I also suggest everyone really considering the concept of "move at the speed of the slowest person". It's easy to get frustrated when you really want something that someone else finds challenging. It's particularly frustrating when they've stated either that they want it eventually or that they're willing to explore it and you don't see the moving towards what you want as fast as you want. It's also a learning experience -- even if someone says "I want X", as they get close to "X" they might have different ideas -- perhaps they don't actually want "X" or want to approach it differently. I've been on both sides of this issue.
Remember that when you respect the speed at which someone else wants to move, you're taking care of them and giving them a gift (both of these are things I want to do with those I love). If you take on observing their boundaries as your own goals not only does it make them more comfortable but also allows them to more freely move their boundaries rather than fighting to maintain them.
I suggest making a place where everyone can share their feelings and desires and be heard and no one feels attacked for where they are.
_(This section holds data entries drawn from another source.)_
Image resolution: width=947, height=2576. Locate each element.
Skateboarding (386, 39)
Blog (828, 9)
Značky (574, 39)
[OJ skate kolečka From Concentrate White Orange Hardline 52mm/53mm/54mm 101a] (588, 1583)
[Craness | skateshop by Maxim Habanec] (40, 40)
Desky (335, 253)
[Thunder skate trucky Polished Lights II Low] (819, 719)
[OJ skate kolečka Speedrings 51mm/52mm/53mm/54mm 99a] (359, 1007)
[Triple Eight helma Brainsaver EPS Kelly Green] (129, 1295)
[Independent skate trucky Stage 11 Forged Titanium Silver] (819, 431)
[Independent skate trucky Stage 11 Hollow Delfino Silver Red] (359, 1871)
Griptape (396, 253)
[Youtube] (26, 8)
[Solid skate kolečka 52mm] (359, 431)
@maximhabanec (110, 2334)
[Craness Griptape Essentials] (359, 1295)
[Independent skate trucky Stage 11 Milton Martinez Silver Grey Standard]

It seems that "I'm not sure I want that" for something that you really want is harder to take than "I really want that" for something that you don't. Separate the sharing of the feelings from the solving of problems and making agreements -- and put some time in between them. Whenever something new comes up that you haven't talked about, remember everyone's feelings and work towards making them safe. Be honest with your feelings and remember that things can change -- both for you and for others. Respect where everyone is -- including yourself -- but don't get attached to it.
It's much, much nicer to be interrupted when you're in the middle of something (even making love) with someone checking in on "is it OK if..." than it is to deal later with "we weren't sure but...". This is true for both directions -- "we weren't sure, so we didn't" can be upsetting for you to hear when you're feeling compersion. It's also much nicer for yourself to *know* you've got the go ahead. Yes, even if you've talked about it before. Make space for someone to tell you "yes".
Do things to create joy and encourage love. And, yes, every polycule seems to be different, and it's a bit frustrating. GalaGirl spelled out the combinations -- is it any wonder that it's so much more complex than a duo?